Külwein fue el primero que se bajó del caballo y rozó la pared. Sintió vértigo cuando ese imbécil de Pierre Neuwald mencionó la caída de un amigo en Suiza: «Era un hombre honesto, no se merecía eso. Cuando los médicos de Zermatt lo examinaron, comprobaron que todos los huesos se habían roto, y, sin embargo, sólo había caído unos sesenta metros».
El Jhelum fluía a setecientos metros bajo ellos. Bajaron todos de los caballos. El vacío los atraía irresistiblemente.
– ¡No miren abajo! -gritó Pakula.
Recorrieron tres peligrosos kilómetros y, después de una vuelta, el camino se ensanchó por fin. Se alejaron del precipicio para cruzar tierras regadas por canales.
– ¡El Küt! -dijo Helena.
El monasterio que se alzaba en la falda parda de la montaña dominaba un pueblo miserable custodiado por perros sarnosos. Más allá de las casas de piedra y fango, una escalera estrecha llevaba hasta un patio decorado con dos Budas y cuatro demonios protectores. En ese lugar, se separaba en varias ramas que comunicaban unas grutas.
Cuando se detuvieron para contemplar el monasterio, los habitantes rodearon a los cinco viajeros, sorprendidos por ver a extranjeros en su pueblo.
Pakula entregó las riendas de su caballo a un campesino, y todos hicieron lo mismo. Iniciaron el último ascenso a las grutas. Había una subida de quinientos metros y un nuevo precipicio que rodear.

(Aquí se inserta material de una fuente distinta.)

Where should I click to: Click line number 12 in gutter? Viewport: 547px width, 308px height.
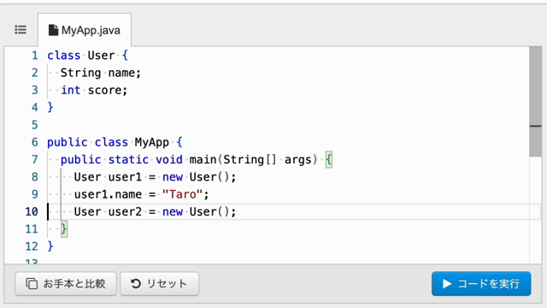(x=32, y=246)

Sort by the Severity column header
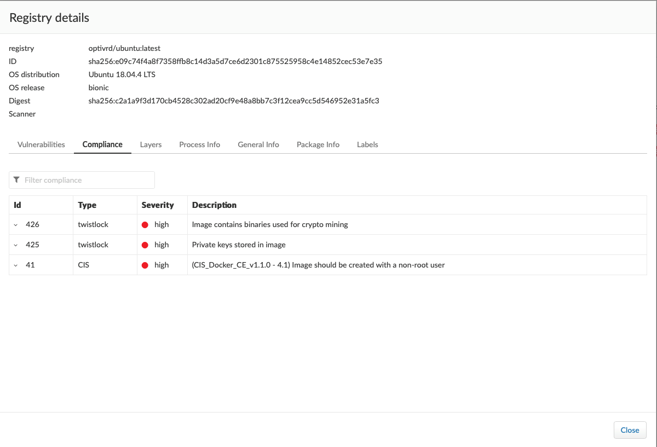tap(158, 205)
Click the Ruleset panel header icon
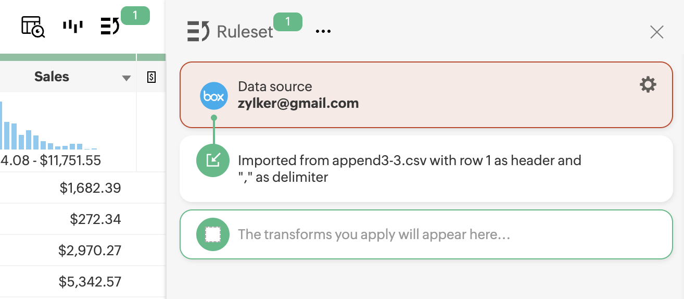The width and height of the screenshot is (684, 299). [x=198, y=32]
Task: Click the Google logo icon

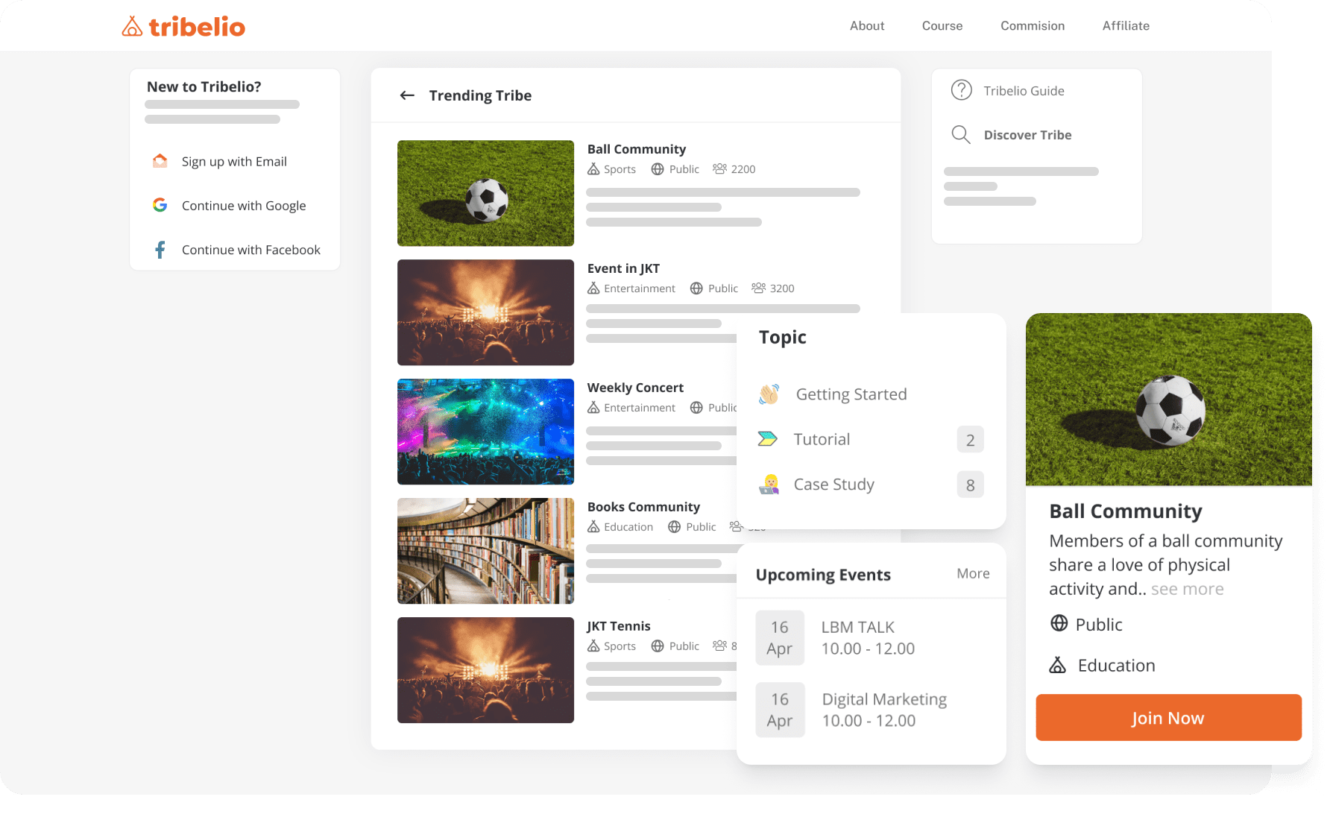Action: point(160,205)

Unos pájaros de gran envergadura daban vueltas en un cielo de ópalo. El magnífico paisaje no parecía real. Silencio… Ni un canto se escapaba de las fauces negras de las cavernas. Ningún gong resonaba. Ningún rostro se mostraba por las aspilleras de las paredes.
Külwein demostraba su pesimismo poniendo mala cara. No esperaba encontrarse con eruditos en esas rateras. Había conocido a muchos monjes que, a fuerza de aislamiento y privaciones, creían oír a Dios en los ruidos de su estómago vacío. En Italia y en Grecia había conocido a centenares. Eran locos que imitaban la vida de san Antonio y hablaban de milagros acaecidos sin testigos. Practicaban el autocastigo flagelándose hasta hacerse sangre: esperaban conseguir la beatitud con el sufrimiento.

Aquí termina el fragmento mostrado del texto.